The episcopal visitation should be a paternal investigation of diocesan matters. Formal trials and judicial penalties consequently will not be common: from such, should they be made use of, a suspensive appeal may be taken. Otherwise an appeal from decrees promulgated in visitation will beget merely a devolutive effect. The laws made should be enforced, and an authentic account of the entire visitation should be preserved in the diocesan archives as an official record, as well as to enable the bishop in his visit ad limina to render to the Holy See an accurate report of conditions in his diocese. This report to the pope is to be signed not only by the bishop, but likewise by one of the associate visitors. A bishop or other visitor, content with hospitality, will accept no offering for the visitation.

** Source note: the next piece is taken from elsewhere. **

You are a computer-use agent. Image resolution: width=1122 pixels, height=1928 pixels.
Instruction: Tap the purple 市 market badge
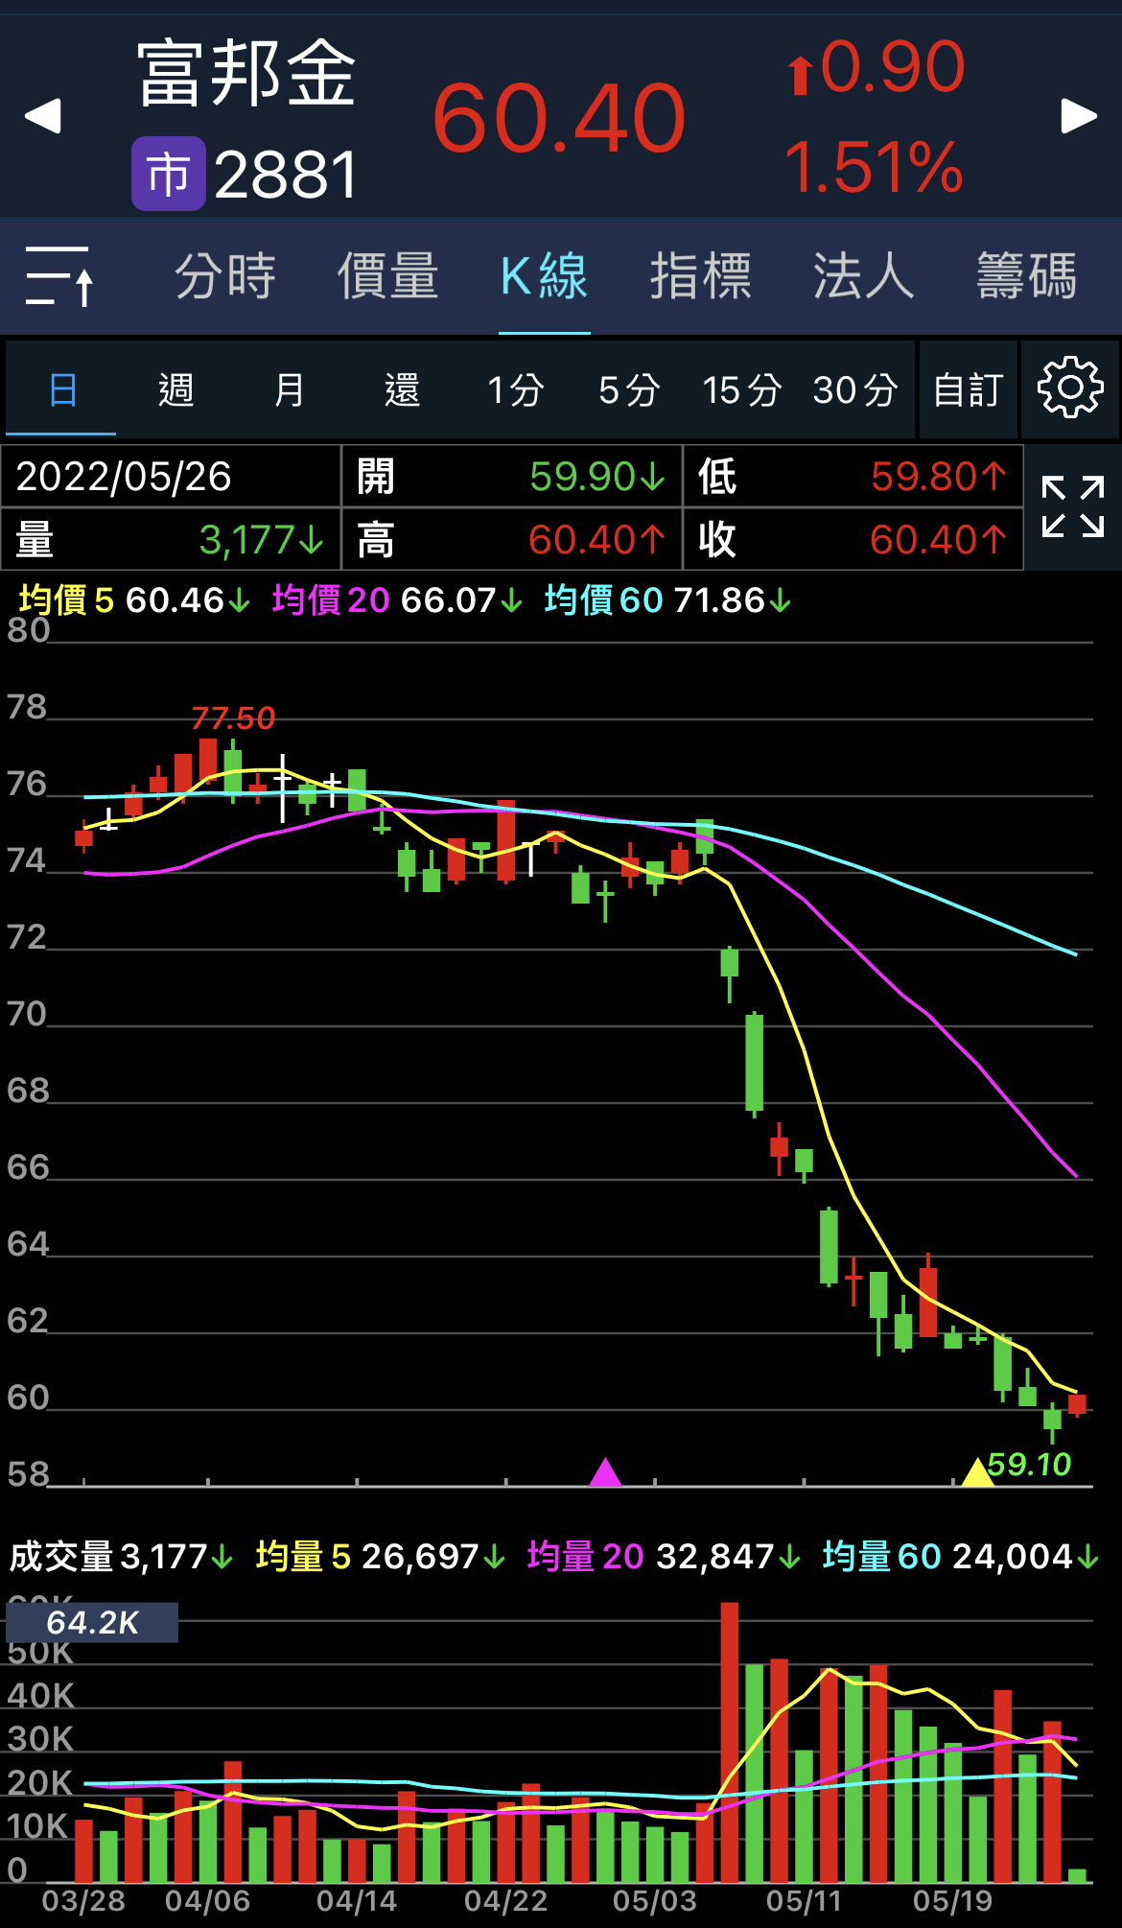click(x=169, y=174)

The Pontifical prescribes the ceremonies to be observed in a formal visitation of a parish. At the door of the church the bishop in cappa magna kisses the crucifix, receives holy water, and is incensed; then proceeding to the sanctuary he kneels till a prescribed prayer is sung. Ascending the altar the bishop gives his solemn episcopal blessing. A sermon follows in which the bishop refers to the purpose of the visitation. Later he imparts the indulgence that he is empowered to grant. Putting on a black cope and simple mitre, the bishop recites certain prayers for the deceased bishops of the diocese. The procession then proceeds to the cemetery if nearby, otherwise to some convenient place in the church where a catafalque shall have been erected: there prayers are offered for all the faithful departed. The ceremony is terminated on returning to the sanctuary by still another prayer for the dead. White vestments being substituted for black, the bishop examines the tabernacle and contents (blessing the people with the ciborium), altars, baptismal font, sacred oils, confessionals, relics, sacristy, records, cemetery, edifices, etc. as above. Finally the Pontifical contains other prayers to be said privately before the departure of the bishop and his assistants.

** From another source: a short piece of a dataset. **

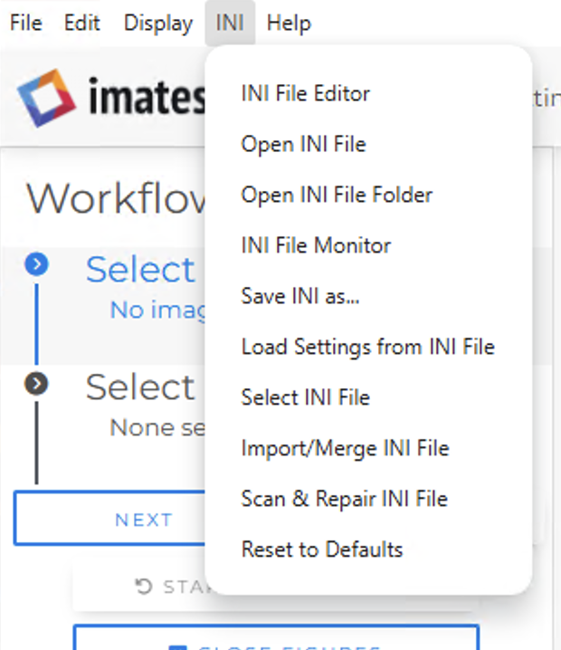Viewport: 561px width, 650px height.
Task: Close the open INI menu from the menu bar
Action: pos(230,23)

==Recent apostolic visitations==

In 2000, the Holy See ordered an apostolic visitation of the media network EWTN, run by the Franciscan nun Mother Angelica. Archbishop Roberto González Nieves of San Juan, Puerto Rico, was sent to investigate. Nieves determined that there were three distinct problems: the actual ownership of the network, the monastery's right to give property to EWTN, and, since she had never been elected, the legitimacy of Mother Angelica's authority.

An apostolic visitation team visited more than 200 U.S. seminaries and formation houses in 2005 and 2006 to evaluate issues of sexual morality. They concluded that U.S. Catholic seminaries and houses of priestly formation are generally healthy, but recommended a stronger focus on moral theology, increased oversight of seminarians and greater involvement of diocesan bishops in the formation process.

In a bid to find out why numbers have decreased so drastically over the last 40 years, the Vatican Congregation for Institutes of Consecrated Life and Societies of Apostolic Life announced an apostolic visitation of US religious women's institutes. The study was complete in 2011.

In 2010 the Vatican ordered an apostolic visitation of the institutions of the Legionaries of Christ following disclosures of sexual abuses by the order's late founder, Father Marcial Maciel Degollado.

On Monday, May 31, 2010, Pope Benedict XVI, in dealing with another large-scale child sex abuse scandal, ordered the formation of a panel of nine members (including two nuns, the then archbishops of Toronto, Ottawa, Boston, and New York, and the archbishop emeritus of Westminster) to investigate the Irish church hierarchy's handling of the sex abuse scandal there.

Archbishop George Lucas of Omaha, USA asked James J. Conn to conduct a visitation of the Intercessors of the Lamb community during May 2010.